= Work instructions =
The lines to copy run from the one containing "Select タイムスタンプ検証 menu item" to the very end of the records; give them exactly, and only them, without pictures.

Collected data:
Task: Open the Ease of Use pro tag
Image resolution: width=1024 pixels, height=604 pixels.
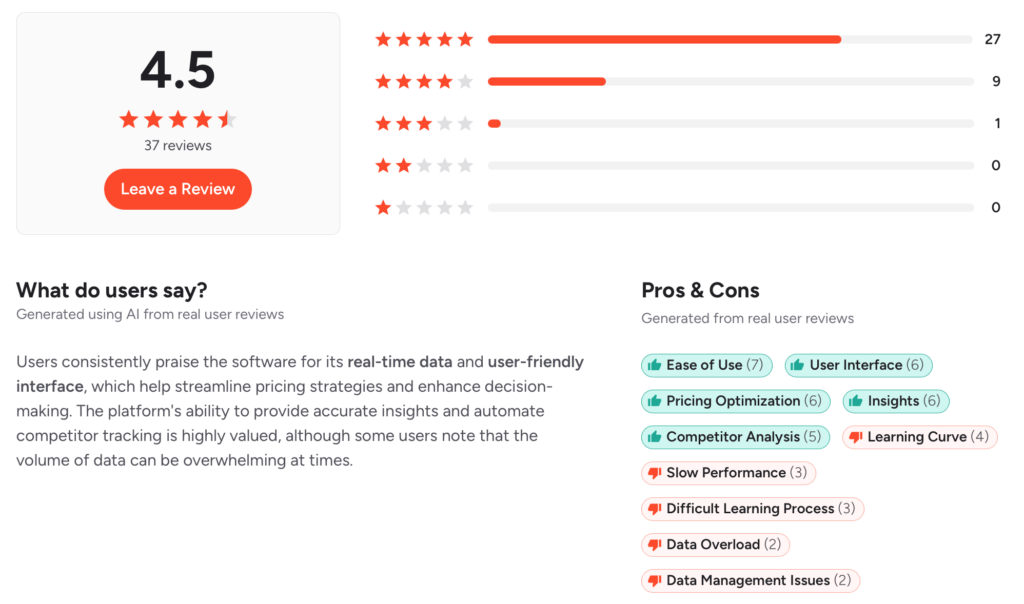Action: click(x=707, y=365)
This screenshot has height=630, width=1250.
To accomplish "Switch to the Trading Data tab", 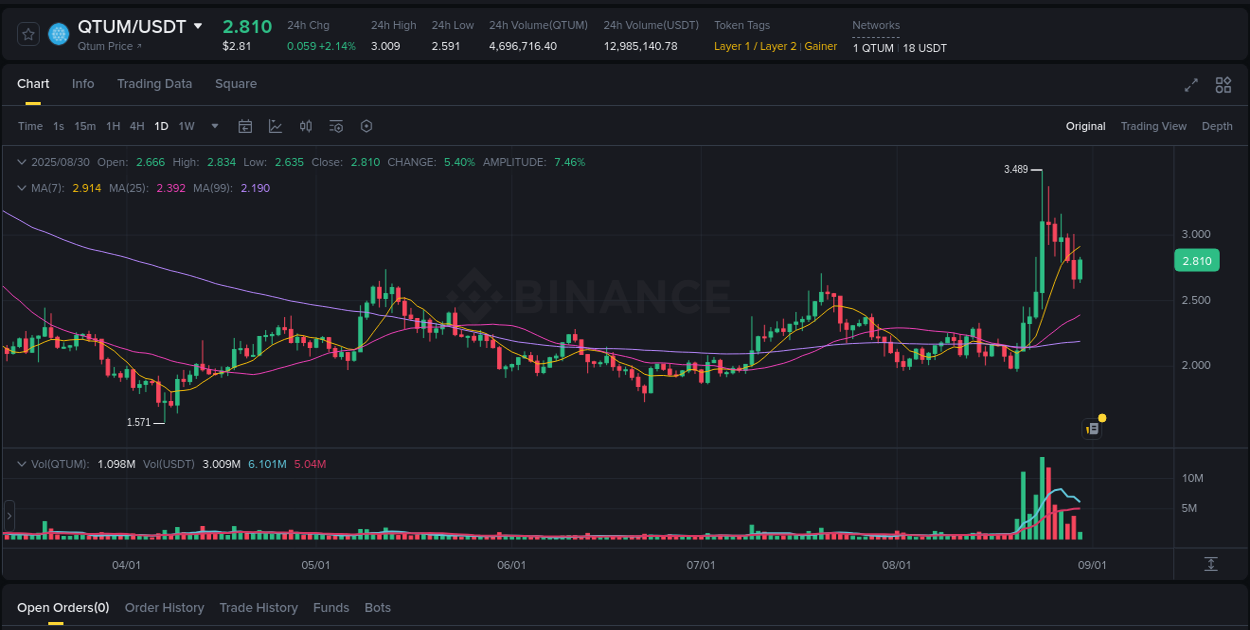I will pos(154,84).
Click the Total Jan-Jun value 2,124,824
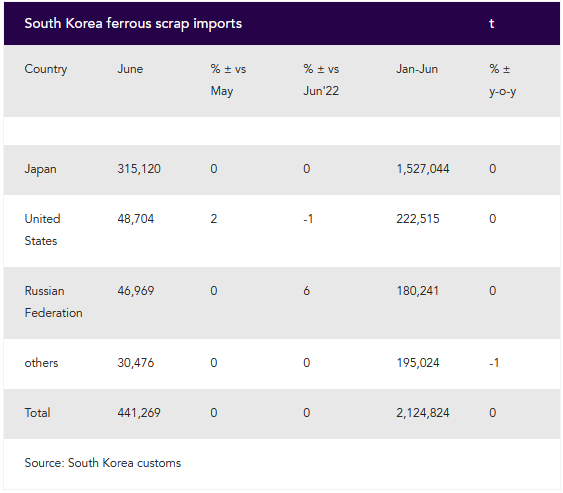Viewport: 563px width, 493px height. (x=423, y=413)
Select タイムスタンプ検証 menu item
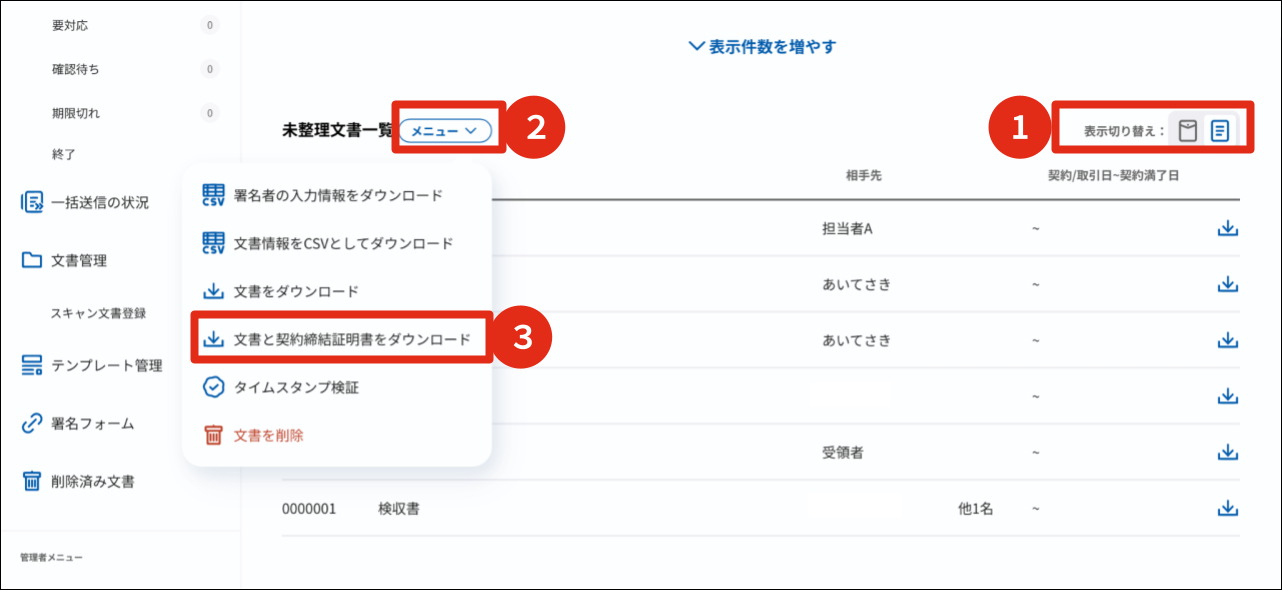Image resolution: width=1282 pixels, height=590 pixels. point(295,387)
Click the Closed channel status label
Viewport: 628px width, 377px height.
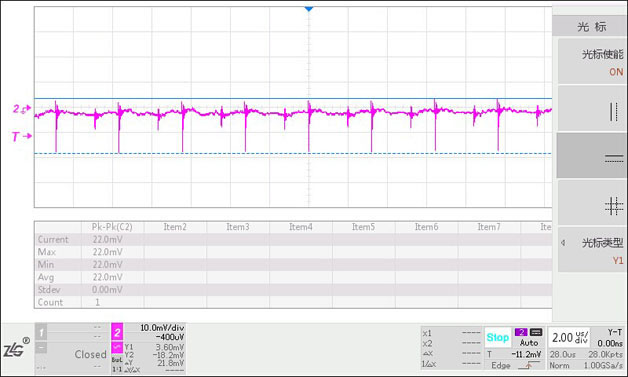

= Answer to this exercise =
Select タイムスタンプ検証 menu item
Image resolution: width=1282 pixels, height=590 pixels. point(295,387)
Click the Closed channel status label
Viewport: 628px width, 377px height.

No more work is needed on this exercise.